(Records contained in a dataset)
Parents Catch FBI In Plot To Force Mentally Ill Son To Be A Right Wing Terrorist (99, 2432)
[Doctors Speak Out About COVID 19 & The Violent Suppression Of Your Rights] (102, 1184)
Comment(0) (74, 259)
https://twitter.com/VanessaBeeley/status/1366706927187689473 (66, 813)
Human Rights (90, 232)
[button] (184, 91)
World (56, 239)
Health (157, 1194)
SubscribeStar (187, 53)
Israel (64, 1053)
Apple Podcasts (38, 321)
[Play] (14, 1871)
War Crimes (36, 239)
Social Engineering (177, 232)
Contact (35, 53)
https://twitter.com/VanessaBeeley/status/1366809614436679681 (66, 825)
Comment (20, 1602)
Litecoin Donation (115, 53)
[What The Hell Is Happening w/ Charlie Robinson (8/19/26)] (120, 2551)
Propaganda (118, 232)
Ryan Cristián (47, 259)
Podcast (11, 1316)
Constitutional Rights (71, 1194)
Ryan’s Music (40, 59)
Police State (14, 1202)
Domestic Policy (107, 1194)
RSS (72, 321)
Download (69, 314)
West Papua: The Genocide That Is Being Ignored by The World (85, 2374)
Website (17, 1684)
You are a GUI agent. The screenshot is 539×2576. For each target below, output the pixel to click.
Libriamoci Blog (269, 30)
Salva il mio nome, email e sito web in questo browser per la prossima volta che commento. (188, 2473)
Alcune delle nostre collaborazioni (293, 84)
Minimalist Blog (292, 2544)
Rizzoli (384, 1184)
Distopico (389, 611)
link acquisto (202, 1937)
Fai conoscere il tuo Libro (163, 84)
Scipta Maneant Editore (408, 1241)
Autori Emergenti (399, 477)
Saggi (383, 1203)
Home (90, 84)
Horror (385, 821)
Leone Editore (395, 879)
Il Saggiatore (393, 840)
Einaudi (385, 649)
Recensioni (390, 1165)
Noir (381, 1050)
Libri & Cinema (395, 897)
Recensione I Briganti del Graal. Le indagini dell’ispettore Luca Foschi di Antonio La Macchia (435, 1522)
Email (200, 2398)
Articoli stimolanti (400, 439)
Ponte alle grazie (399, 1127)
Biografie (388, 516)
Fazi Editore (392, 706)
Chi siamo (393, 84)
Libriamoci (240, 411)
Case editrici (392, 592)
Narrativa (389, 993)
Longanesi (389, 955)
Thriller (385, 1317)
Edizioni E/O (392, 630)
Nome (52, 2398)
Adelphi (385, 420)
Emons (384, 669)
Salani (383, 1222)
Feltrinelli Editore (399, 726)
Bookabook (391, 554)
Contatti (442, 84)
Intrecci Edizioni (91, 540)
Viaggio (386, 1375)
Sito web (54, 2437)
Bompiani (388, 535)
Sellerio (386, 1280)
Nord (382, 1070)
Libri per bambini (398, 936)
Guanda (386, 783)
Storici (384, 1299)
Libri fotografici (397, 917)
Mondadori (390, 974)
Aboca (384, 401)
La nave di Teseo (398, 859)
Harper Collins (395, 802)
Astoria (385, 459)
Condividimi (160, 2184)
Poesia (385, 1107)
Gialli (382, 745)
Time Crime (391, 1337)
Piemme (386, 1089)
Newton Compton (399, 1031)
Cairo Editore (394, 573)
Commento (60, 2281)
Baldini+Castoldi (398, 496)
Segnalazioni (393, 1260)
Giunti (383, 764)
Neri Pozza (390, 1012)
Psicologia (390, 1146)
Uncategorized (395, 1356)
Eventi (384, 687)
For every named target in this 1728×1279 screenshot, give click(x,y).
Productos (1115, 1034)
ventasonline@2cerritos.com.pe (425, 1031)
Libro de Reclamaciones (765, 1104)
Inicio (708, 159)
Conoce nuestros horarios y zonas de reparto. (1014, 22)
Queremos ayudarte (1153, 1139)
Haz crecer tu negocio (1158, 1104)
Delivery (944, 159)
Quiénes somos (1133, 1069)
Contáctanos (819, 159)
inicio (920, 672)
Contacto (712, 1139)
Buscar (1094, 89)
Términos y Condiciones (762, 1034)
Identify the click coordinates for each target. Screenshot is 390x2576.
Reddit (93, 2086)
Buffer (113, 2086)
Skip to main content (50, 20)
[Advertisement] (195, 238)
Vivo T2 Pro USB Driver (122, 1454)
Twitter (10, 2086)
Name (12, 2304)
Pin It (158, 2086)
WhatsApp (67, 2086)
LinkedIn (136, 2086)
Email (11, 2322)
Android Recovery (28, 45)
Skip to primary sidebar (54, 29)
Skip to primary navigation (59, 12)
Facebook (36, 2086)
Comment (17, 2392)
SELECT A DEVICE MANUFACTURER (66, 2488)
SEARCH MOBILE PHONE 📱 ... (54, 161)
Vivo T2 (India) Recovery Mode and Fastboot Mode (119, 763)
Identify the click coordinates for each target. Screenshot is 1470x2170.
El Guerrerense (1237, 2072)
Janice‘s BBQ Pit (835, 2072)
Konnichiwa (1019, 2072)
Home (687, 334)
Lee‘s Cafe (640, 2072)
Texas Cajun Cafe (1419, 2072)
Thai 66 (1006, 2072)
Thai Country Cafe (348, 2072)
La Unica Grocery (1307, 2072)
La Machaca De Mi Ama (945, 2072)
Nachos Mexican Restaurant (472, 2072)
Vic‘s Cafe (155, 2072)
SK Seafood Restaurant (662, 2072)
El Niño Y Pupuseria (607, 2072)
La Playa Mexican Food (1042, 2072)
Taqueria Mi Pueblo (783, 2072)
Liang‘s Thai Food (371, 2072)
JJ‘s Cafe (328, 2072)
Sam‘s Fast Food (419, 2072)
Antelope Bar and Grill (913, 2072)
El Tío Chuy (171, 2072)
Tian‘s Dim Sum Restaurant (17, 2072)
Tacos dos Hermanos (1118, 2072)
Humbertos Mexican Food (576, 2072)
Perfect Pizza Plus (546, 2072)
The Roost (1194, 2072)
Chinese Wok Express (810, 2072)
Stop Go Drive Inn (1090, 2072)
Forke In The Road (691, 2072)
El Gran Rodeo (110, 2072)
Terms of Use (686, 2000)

■ Exercise ■
Word for word, write out every record.

■ Answer for this exercise ■
Parents Catch FBI In Plot To Force Mentally Ill Son To Be A Right Wing Terrorist (99, 2432)
[Doctors Speak Out About COVID 19 & The Violent Suppression Of Your Rights] (102, 1184)
Comment(0) (74, 259)
https://twitter.com/VanessaBeeley/status/1366706927187689473 (66, 813)
Human Rights (90, 232)
[button] (184, 91)
World (56, 239)
Health (157, 1194)
SubscribeStar (187, 53)
Israel (64, 1053)
Apple Podcasts (38, 321)
[Play] (14, 1871)
War Crimes (36, 239)
Social Engineering (177, 232)
Contact (35, 53)
https://twitter.com/VanessaBeeley/status/1366809614436679681 (66, 825)
Comment (20, 1602)
Litecoin Donation (115, 53)
[What The Hell Is Happening w/ Charlie Robinson (8/19/26)] (120, 2551)
Propaganda (118, 232)
Ryan Cristián (47, 259)
Podcast (11, 1316)
Constitutional Rights (71, 1194)
Ryan’s Music (40, 59)
Police State (14, 1202)
Domestic Policy (107, 1194)
RSS (72, 321)
Download (69, 314)
West Papua: The Genocide That Is Being Ignored by The World (85, 2374)
Website (17, 1684)
You are a GUI agent. The screenshot is 539×2576. For each target below, output the pixel to click.
Libriamoci Blog (269, 30)
Salva il mio nome, email e sito web in questo browser per la prossima volta che commento. (188, 2473)
Alcune delle nostre collaborazioni (293, 84)
Minimalist Blog (292, 2544)
Rizzoli (384, 1184)
Distopico (389, 611)
link acquisto (202, 1937)
Fai conoscere il tuo Libro (163, 84)
Scipta Maneant Editore (408, 1241)
Autori Emergenti (399, 477)
Saggi (383, 1203)
Home (90, 84)
Horror (385, 821)
Leone Editore (395, 879)
Il Saggiatore (393, 840)
Einaudi (385, 649)
Recensioni (390, 1165)
Noir (381, 1050)
Libri & Cinema (395, 897)
Recensione I Briganti del Graal. Le indagini dell’ispettore Luca Foschi di Antonio La Macchia (435, 1522)
Email (200, 2398)
Articoli stimolanti (400, 439)
Ponte alle grazie (399, 1127)
Biografie (388, 516)
Fazi Editore (392, 706)
Chi siamo (393, 84)
Libriamoci (240, 411)
Case editrici (392, 592)
Narrativa (389, 993)
Longanesi (389, 955)
Thriller (385, 1317)
Edizioni E/O (392, 630)
Nome (52, 2398)
Adelphi (385, 420)
Emons (384, 669)
Salani (383, 1222)
Feltrinelli Editore (399, 726)
Bookabook (391, 554)
Contatti (442, 84)
Intrecci Edizioni (91, 540)
Viaggio (386, 1375)
Sito web (54, 2437)
Bompiani (388, 535)
Sellerio (386, 1280)
Nord (382, 1070)
Libri per bambini (398, 936)
Guanda (386, 783)
Storici (384, 1299)
Libri fotografici (397, 917)
Mondadori (390, 974)
Aboca (384, 401)
La nave di Teseo (398, 859)
Harper Collins (395, 802)
Astoria (385, 459)
Condividimi (160, 2184)
Poesia (385, 1107)
Gialli (382, 745)
Time Crime (391, 1337)
Piemme (386, 1089)
Newton Compton (399, 1031)
Cairo Editore (394, 573)
Commento (60, 2281)
Baldini+Castoldi (398, 496)
Segnalazioni (393, 1260)
Giunti (383, 764)
Neri Pozza (390, 1012)
Psicologia (390, 1146)
Uncategorized (395, 1356)
Eventi (384, 687)
For every named target in this 1728×1279 screenshot, give click(x,y).
Productos (1115, 1034)
ventasonline@2cerritos.com.pe (425, 1031)
Libro de Reclamaciones (765, 1104)
Inicio (708, 159)
Conoce nuestros horarios y zonas de reparto. (1014, 22)
Queremos ayudarte (1153, 1139)
Haz crecer tu negocio (1158, 1104)
Delivery (944, 159)
Quiénes somos (1133, 1069)
Contáctanos (819, 159)
inicio (920, 672)
Contacto (712, 1139)
Buscar (1094, 89)
Términos y Condiciones (762, 1034)
Identify the click coordinates for each target. Screenshot is 390x2576.
Reddit (93, 2086)
Buffer (113, 2086)
Skip to main content (50, 20)
[Advertisement] (195, 238)
Vivo T2 Pro USB Driver (122, 1454)
Twitter (10, 2086)
Name (12, 2304)
Pin It (158, 2086)
WhatsApp (67, 2086)
LinkedIn (136, 2086)
Email (11, 2322)
Android Recovery (28, 45)
Skip to primary sidebar (54, 29)
Skip to primary navigation (59, 12)
Facebook (36, 2086)
Comment (17, 2392)
SELECT A DEVICE MANUFACTURER (66, 2488)
SEARCH MOBILE PHONE 📱 ... (54, 161)
Vivo T2 (India) Recovery Mode and Fastboot Mode (119, 763)
Identify the click coordinates for each target. Screenshot is 1470x2170.
El Guerrerense (1237, 2072)
Janice‘s BBQ Pit (835, 2072)
Konnichiwa (1019, 2072)
Home (687, 334)
Lee‘s Cafe (640, 2072)
Texas Cajun Cafe (1419, 2072)
Thai 66 (1006, 2072)
Thai Country Cafe (348, 2072)
La Unica Grocery (1307, 2072)
La Machaca De Mi Ama (945, 2072)
Nachos Mexican Restaurant (472, 2072)
Vic‘s Cafe (155, 2072)
SK Seafood Restaurant (662, 2072)
El Niño Y Pupuseria (607, 2072)
La Playa Mexican Food (1042, 2072)
Taqueria Mi Pueblo (783, 2072)
Liang‘s Thai Food (371, 2072)
JJ‘s Cafe (328, 2072)
Sam‘s Fast Food (419, 2072)
Antelope Bar and Grill (913, 2072)
El Tío Chuy (171, 2072)
Tian‘s Dim Sum Restaurant (17, 2072)
Tacos dos Hermanos (1118, 2072)
Humbertos Mexican Food (576, 2072)
Perfect Pizza Plus (546, 2072)
The Roost (1194, 2072)
Chinese Wok Express (810, 2072)
Stop Go Drive Inn (1090, 2072)
Forke In The Road (691, 2072)
El Gran Rodeo (110, 2072)
Terms of Use (686, 2000)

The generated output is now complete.